Violences politiques
Dans la période de tension que traverse le Venezuela, avec une lutte pour le pouvoir entre Maduro et Guaido, qui s’est autoproclamé président par intérim et bénéficie du soutien de plus de cinquante pays, dont les Etats-Unis, le rôle que pourraient jouer les « colectivos » est observé avec inquiétude.
« Les colectivos existent pour diverses raisons: ils sont chargés des activités éducatives, agricoles, productives, artistiques et sportives. Il en existe sans doute de diverses sortes, mais parmi eux, beauoup sont impliqués dans des violences d’ordre politique », explique Pedro Afonso del Pino, professeur de droit constitutionnel à l’Université Centrale du Venezuela.
Une intervention militaire comme celle qu’a évoqué Donald Trump pourrait déclencher une violence incontrôlable de la part de ces groupes, comme en Syrie ou en Libye, prévient pour sa part l’analyste politique Luis Vicente Leon.

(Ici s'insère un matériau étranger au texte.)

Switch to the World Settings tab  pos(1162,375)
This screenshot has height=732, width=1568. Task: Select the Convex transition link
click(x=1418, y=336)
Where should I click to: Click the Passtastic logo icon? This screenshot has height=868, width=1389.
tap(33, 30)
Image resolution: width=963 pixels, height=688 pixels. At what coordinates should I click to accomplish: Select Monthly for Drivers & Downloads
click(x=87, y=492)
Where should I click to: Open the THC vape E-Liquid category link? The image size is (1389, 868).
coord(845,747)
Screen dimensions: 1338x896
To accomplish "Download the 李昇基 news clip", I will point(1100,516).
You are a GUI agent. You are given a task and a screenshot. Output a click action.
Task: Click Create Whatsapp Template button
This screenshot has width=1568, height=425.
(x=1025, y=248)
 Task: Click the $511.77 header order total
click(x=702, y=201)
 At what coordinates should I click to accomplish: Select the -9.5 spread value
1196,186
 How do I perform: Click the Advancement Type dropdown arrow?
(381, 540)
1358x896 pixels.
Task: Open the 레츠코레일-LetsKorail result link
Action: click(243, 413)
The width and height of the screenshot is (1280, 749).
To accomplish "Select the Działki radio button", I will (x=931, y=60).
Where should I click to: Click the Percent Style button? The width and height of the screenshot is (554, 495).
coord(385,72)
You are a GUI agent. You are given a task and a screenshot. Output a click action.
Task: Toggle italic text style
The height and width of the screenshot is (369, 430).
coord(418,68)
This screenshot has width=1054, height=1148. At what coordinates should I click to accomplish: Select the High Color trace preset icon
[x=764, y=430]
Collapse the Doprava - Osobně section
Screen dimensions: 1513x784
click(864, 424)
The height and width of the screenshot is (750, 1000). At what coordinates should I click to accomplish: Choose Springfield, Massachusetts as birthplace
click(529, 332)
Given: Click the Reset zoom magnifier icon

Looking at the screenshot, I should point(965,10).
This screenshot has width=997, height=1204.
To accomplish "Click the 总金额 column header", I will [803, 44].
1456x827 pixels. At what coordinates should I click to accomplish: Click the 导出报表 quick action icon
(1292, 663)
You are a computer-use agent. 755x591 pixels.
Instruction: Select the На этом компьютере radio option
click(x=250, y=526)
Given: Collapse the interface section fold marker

Pour M. del Pino, ce sera même « un des défis » à régler en cas de changement de gouvernement.
Il lui faudra « décider que faire de ces groupes, s’il les garde ou non, quel est leur puissance de feu et leur pouvoir économique. Si une transition ne prend pas en compte une partie au moins d’entre eux, il sera difficile de contrôler ces groupes », s’inquiète-t-il.
Le soir tombe sur la commune du 22 janvier, dans le quartier de Chacao à Caracas. Les enfants qui sortent de l’école arrivent accompagnés de leurs parents. une cinquantaine de familles vivent là, dans un bâtiment qu’elles ont construit ensemble sur un terrain de 33.000 m2, en autogestion. Des appartements de trois chambres chacun, avec séjour, cuisine et salle de bain.
« Nous si on est armés, c’est de pics et de pelles », affirme Juan Carlos Ramírez, le chef de cette communauté qui regrette « la désinformation » des médias concernant leurs activités.